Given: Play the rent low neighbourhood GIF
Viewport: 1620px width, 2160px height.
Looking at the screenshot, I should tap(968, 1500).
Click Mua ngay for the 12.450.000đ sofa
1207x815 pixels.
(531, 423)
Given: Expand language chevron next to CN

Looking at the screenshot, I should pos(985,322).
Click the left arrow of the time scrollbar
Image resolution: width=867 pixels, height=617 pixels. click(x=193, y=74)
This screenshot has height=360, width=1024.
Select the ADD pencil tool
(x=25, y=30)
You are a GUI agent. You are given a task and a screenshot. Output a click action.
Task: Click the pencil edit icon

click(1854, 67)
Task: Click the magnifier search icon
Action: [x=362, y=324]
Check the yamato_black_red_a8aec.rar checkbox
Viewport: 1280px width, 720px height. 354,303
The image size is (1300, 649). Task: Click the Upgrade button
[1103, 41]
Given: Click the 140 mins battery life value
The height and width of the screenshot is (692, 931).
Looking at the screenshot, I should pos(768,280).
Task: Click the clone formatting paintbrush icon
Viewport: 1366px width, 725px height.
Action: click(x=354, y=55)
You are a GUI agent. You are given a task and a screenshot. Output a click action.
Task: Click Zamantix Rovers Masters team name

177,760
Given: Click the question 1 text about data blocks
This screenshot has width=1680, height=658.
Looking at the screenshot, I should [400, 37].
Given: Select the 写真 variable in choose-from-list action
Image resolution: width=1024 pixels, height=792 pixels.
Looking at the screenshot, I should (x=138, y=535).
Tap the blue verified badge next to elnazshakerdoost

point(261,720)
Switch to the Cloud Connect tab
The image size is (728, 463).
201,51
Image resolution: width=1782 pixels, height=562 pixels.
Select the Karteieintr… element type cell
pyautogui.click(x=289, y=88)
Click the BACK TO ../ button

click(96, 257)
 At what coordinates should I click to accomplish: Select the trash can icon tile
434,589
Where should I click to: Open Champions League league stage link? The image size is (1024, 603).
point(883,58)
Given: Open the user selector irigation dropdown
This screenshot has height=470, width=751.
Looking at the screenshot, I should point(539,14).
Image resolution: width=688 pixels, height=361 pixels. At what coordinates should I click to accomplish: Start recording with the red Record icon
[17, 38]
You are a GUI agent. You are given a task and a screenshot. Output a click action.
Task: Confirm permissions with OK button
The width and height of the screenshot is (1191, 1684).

━━━━

• [What the task asks]: Set down, exactly and in full, the lines from the one containing "Task: Click the clone" through the end of the entries; no other line belongs.

• [Task result]:
Task: Click the clone formatting paintbrush icon
Viewport: 1366px width, 725px height.
Action: click(x=354, y=55)
You are a GUI agent. You are given a task and a screenshot. Output a click action.
Task: Click Zamantix Rovers Masters team name

177,760
Given: Click the question 1 text about data blocks
This screenshot has width=1680, height=658.
Looking at the screenshot, I should [400, 37].
Given: Select the 写真 variable in choose-from-list action
Image resolution: width=1024 pixels, height=792 pixels.
Looking at the screenshot, I should (x=138, y=535).
Tap the blue verified badge next to elnazshakerdoost

point(261,720)
Switch to the Cloud Connect tab
The image size is (728, 463).
201,51
Image resolution: width=1782 pixels, height=562 pixels.
Select the Karteieintr… element type cell
pyautogui.click(x=289, y=88)
Click the BACK TO ../ button

click(96, 257)
 At what coordinates should I click to accomplish: Select the trash can icon tile
434,589
Where should I click to: Open Champions League league stage link? The image size is (1024, 603).
point(883,58)
Given: Open the user selector irigation dropdown
This screenshot has height=470, width=751.
Looking at the screenshot, I should point(539,14).
Image resolution: width=688 pixels, height=361 pixels. At what coordinates should I click to accomplish: Start recording with the red Record icon
[17, 38]
You are a GUI agent. You are given a task and a screenshot. Output a click action.
Task: Confirm permissions with OK button
The width and height of the screenshot is (1191, 1684).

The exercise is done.